## SHORT PROBLEM 1
Count the lines in the records that contain the word "width". Give only the number.

## SELECTED PASSAGE
---+---
AWS Public Sector Blog

Re-imagining the future of mobility on islands

Re-imagining the future of mobility on islands

This is a guest post by Louisa Barker, senior research manager in the European Government Insights team at IDC, and Joe Dignan, the European head of government insights at IDC, with contributions from Alex Lima, lead of Amazon Web Services (AWS) public sector Europe, the Middle East, and Africa (EMEA) sustainability, and Avi Leisner, AWS public sector senior business development manager.

Digital technologies have the potential to make mobility systems more sustainable, intelligent, and inclusive. Several islands, from the Naxos in Greece to the Isle of Wight in the UK, have established themselves as innovation testbeds demonstrating what the future of mobility could look like. Learn how islands are leveraging digital technology to innovate across four of the main trends re-shaping our transport systems: promoting public transportation through mobility as a service (MaaS), active mobility, electrification, and autonomous vehicles.

Islands, like other communities, are working to create effective and sustainable transport linkages. But they are subject to unique challenges, as they are often highly dependent on external transport linkages.

Technologies such as digital twins, artificial intelligence (AI), edge and cloud computing, and open data can help islands ameliorate these challenges. For example, a Finish maritime startup is providing a shipping company in the Aland Islands with a real-time cloud platform to operate their fleets more efficiently, including real-time open weather data, engine performance, humidity, and motion.

Transforming mobility is a central policy lever for European governments to drive their sustainable growth and economic recovery agenda: transport contributes to around 5% of the European Union (EU) gross domestic product (GDP), employs more than 10 million people, but also accounts for around 25% of the EU’s greenhouse gas (GHG) emissions. Greening Europe’s transport systems is a central pillar of the EU’s Green Deal as well as the NextGeneration EU (NGEU) funds. This provides a once in a generation opportunity to reimagine mobility systems and transform how we get from A to B with approximately €87 billion of the NGEU EU Recovery and Resilience Facilities (EU RRF) funds being invested in this area. Islands can help us to imagine the art of the possible.

Promoting public transportation through mobility as a service

Supporting a modal shift to public transport and active mobility is key for Europe to meet its climate objectives of halving greenhouse gas emissions by 2030. To support this shift, the passenger experience across different modes of transports needs to be more intuitive and less fragmented. For many islands, limited integration of different modes of transport, particularly with marine transport, is a significant challenge. The concept of mobility-as-a-service (MaaS) includes connecting the different phases of the door-to-door mobility experience, from planning through to booking, payment, navigation, and customer service, with seamless integration across different modes of transport. MaaS has been around for over a decade, but is now starting to come to fruition as the demand and technology has caught up with the vision.
---+---
Stored items from a collection
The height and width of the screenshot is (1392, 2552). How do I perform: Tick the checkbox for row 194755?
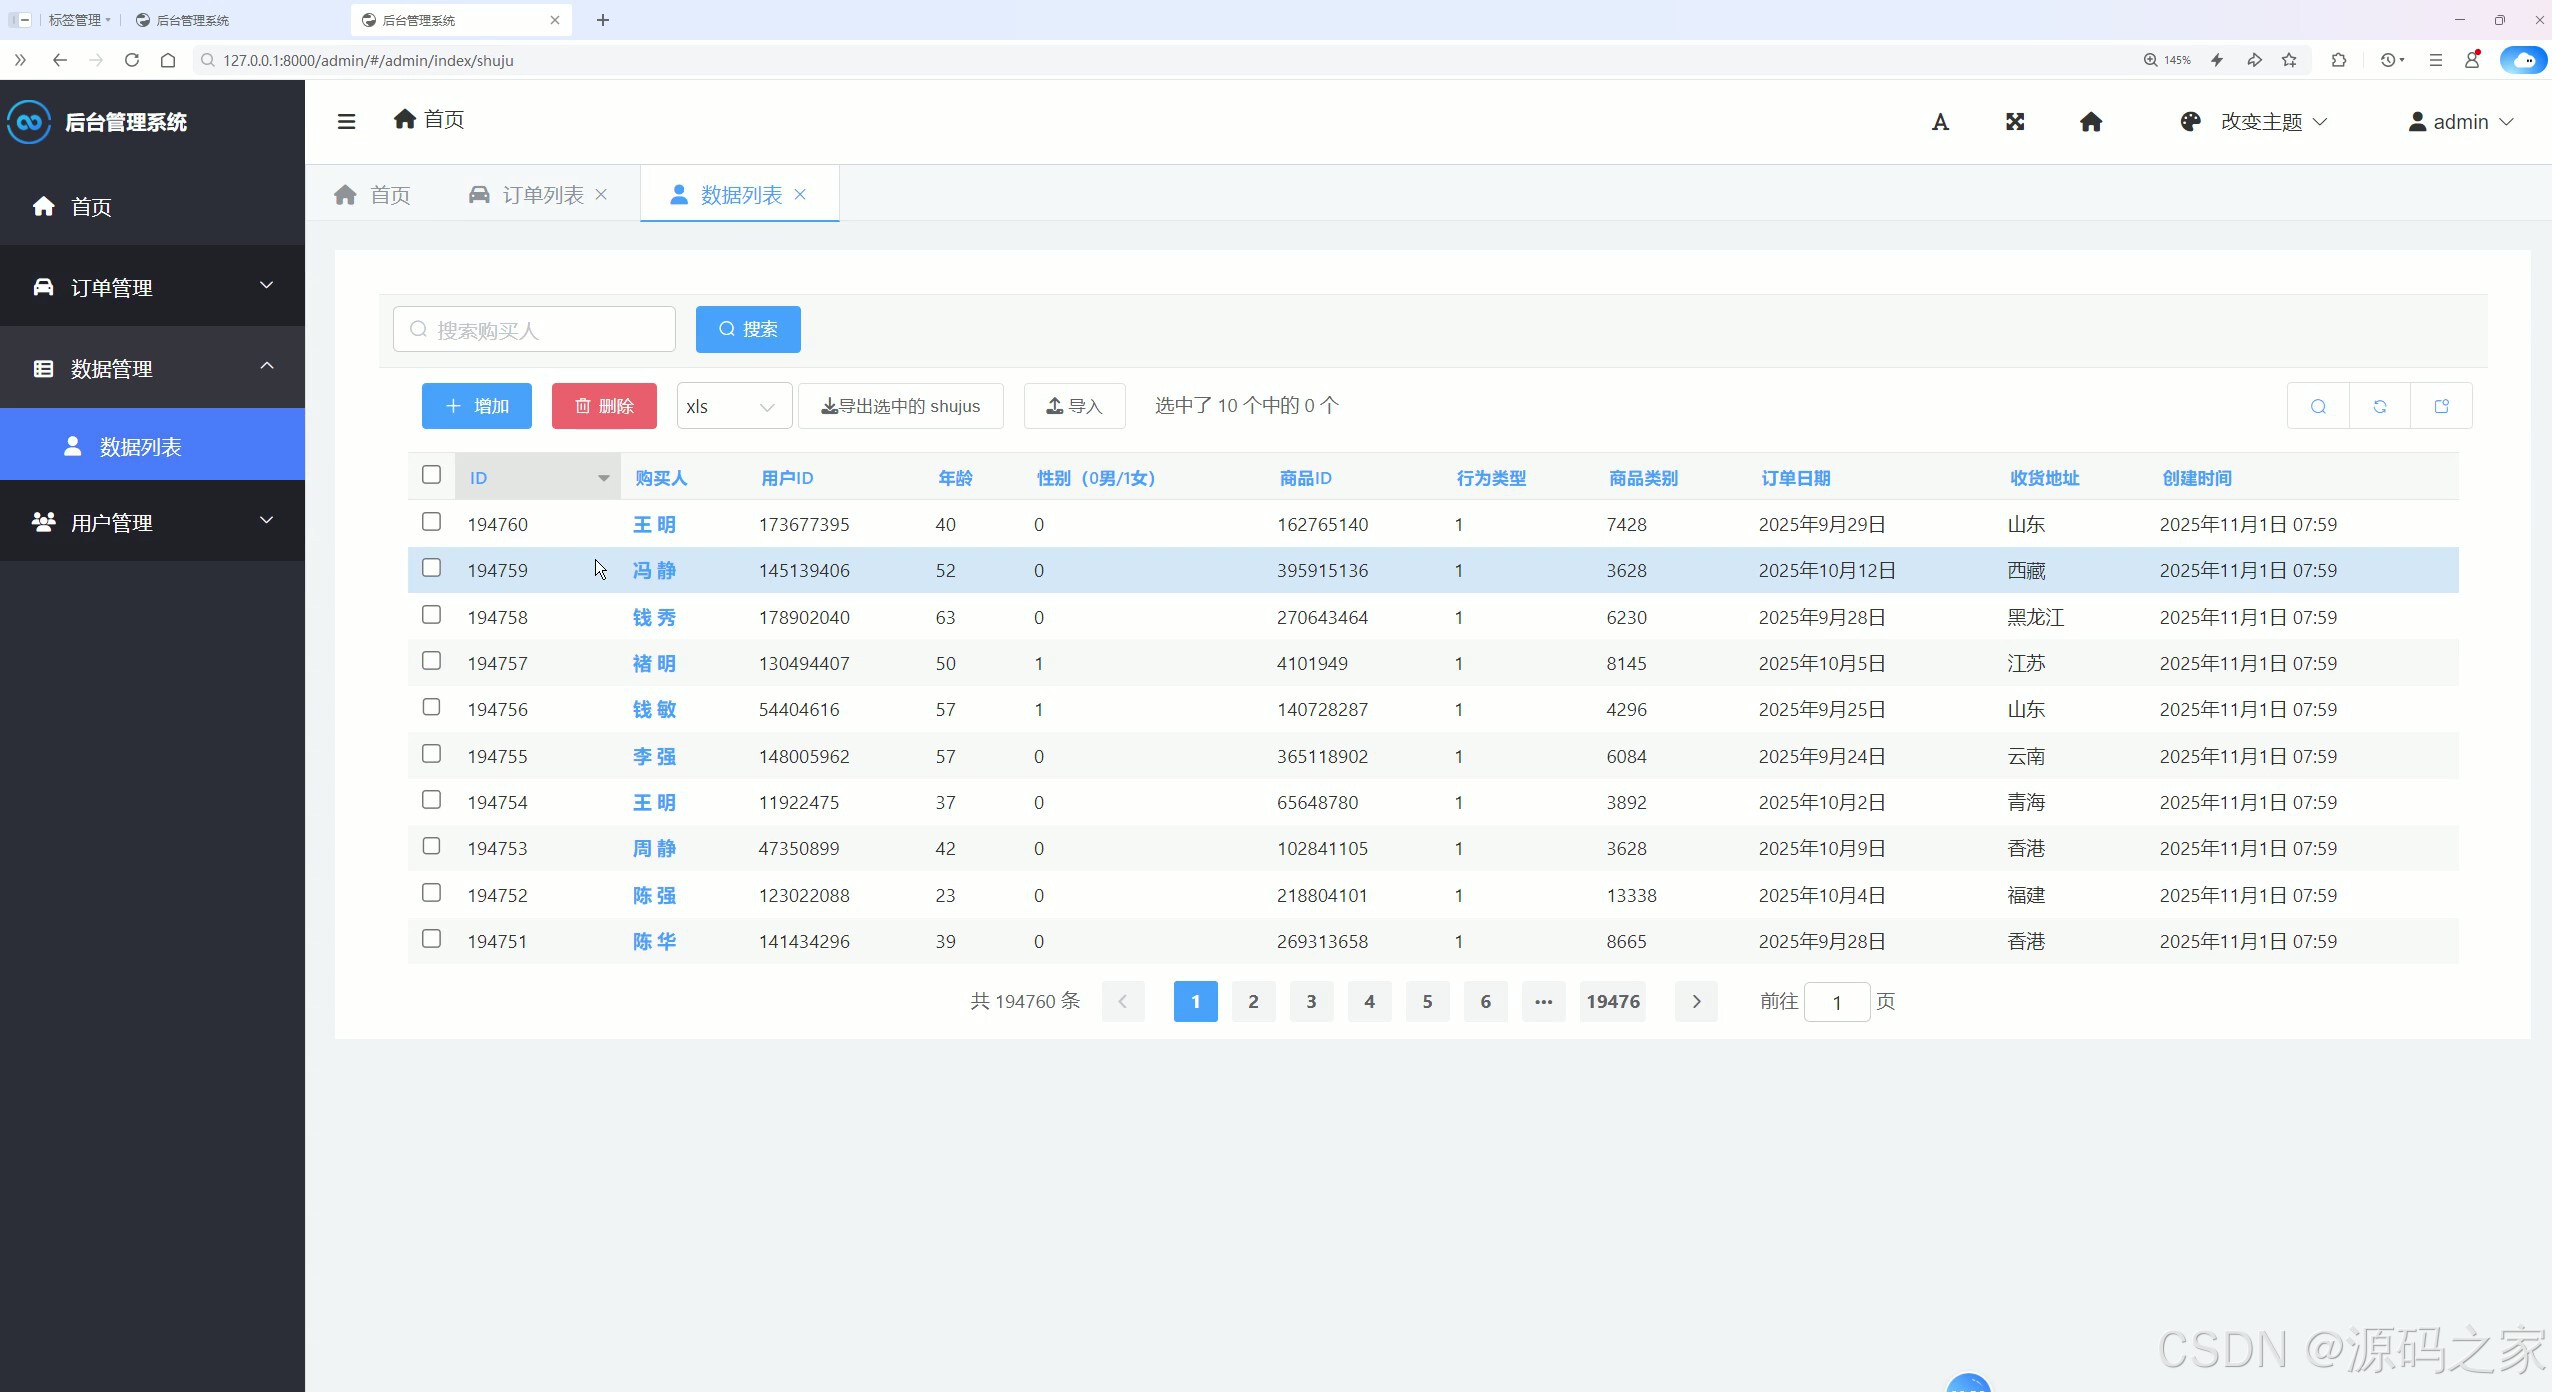click(431, 754)
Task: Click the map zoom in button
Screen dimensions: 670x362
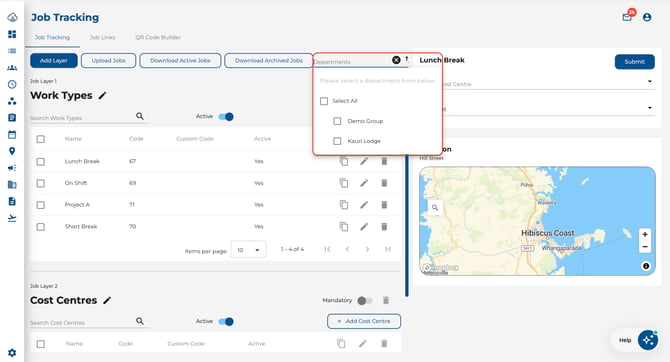Action: 645,234
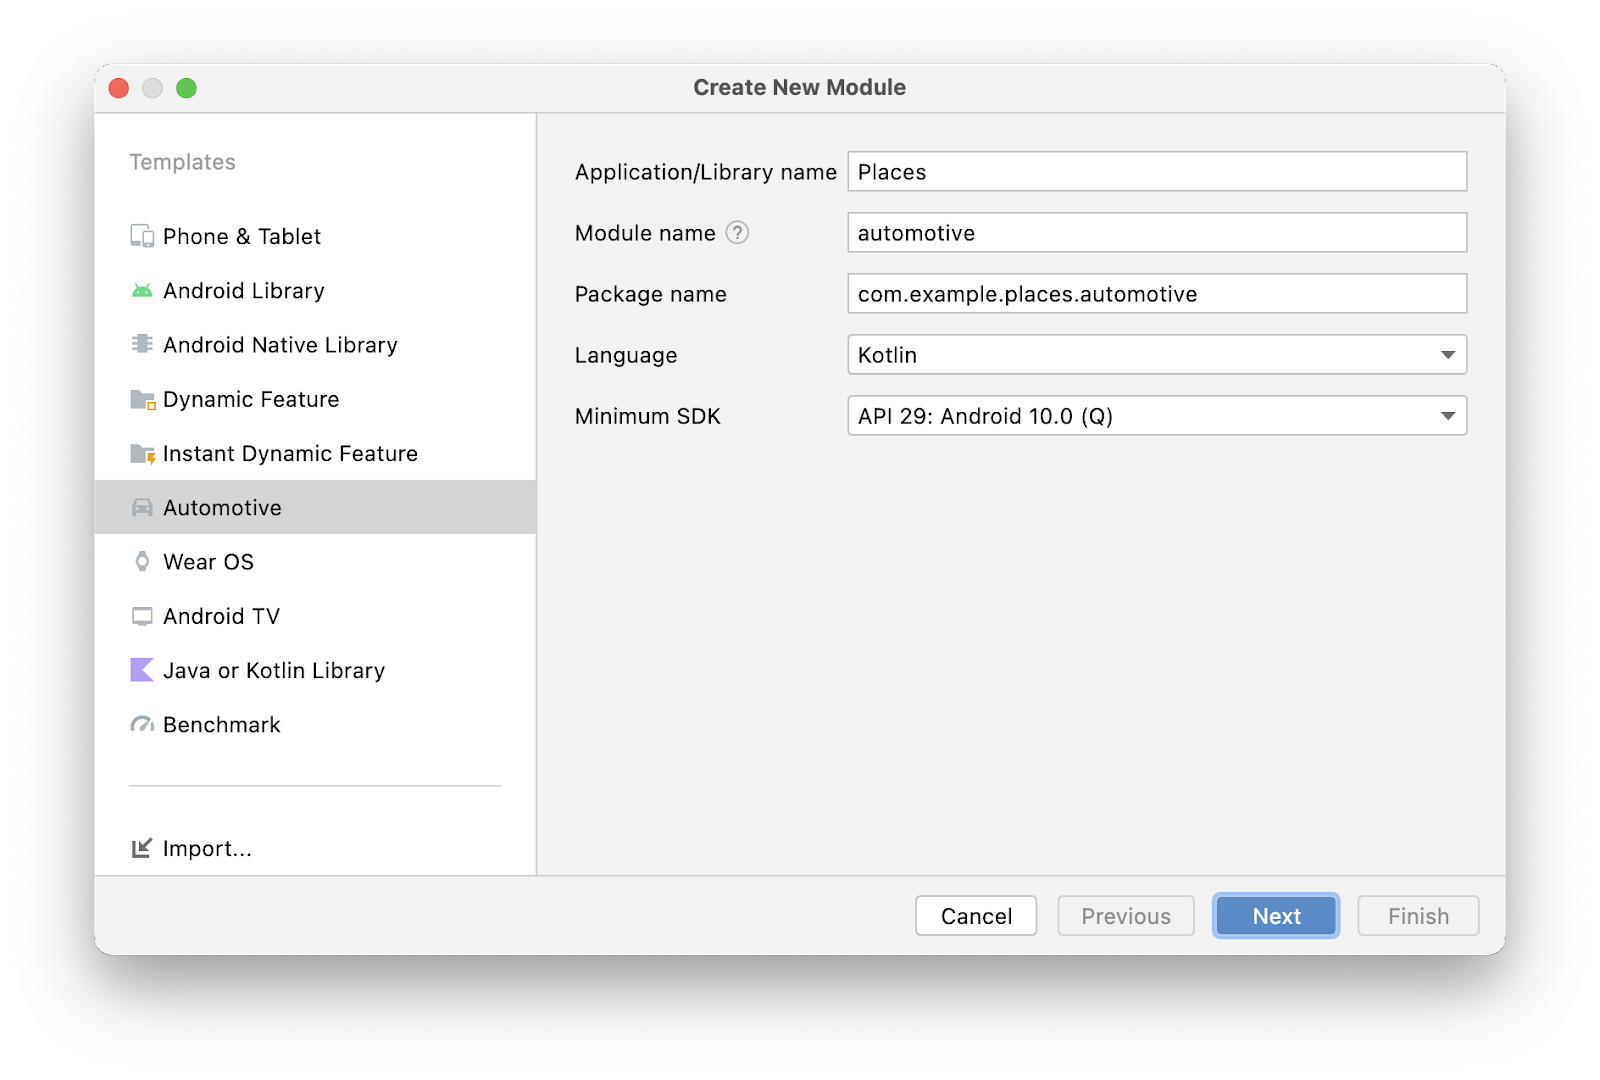Select the Instant Dynamic Feature template

290,454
---+---
## SHORT PROBLEM 2
Using the post on island mobility, answer each question briefly:
(a) Roughly what share of the EU's gross domestic product does transport contribute to?
(b) Where is the shipping company that a maritime startup provides with a real-time cloud platform?
(c) How long has mobility as a service been around?

## WRITTEN REPLY 1
1

## WRITTEN REPLY 2
(a) Around 5%
(b) The Aland Islands
(c) Over a decade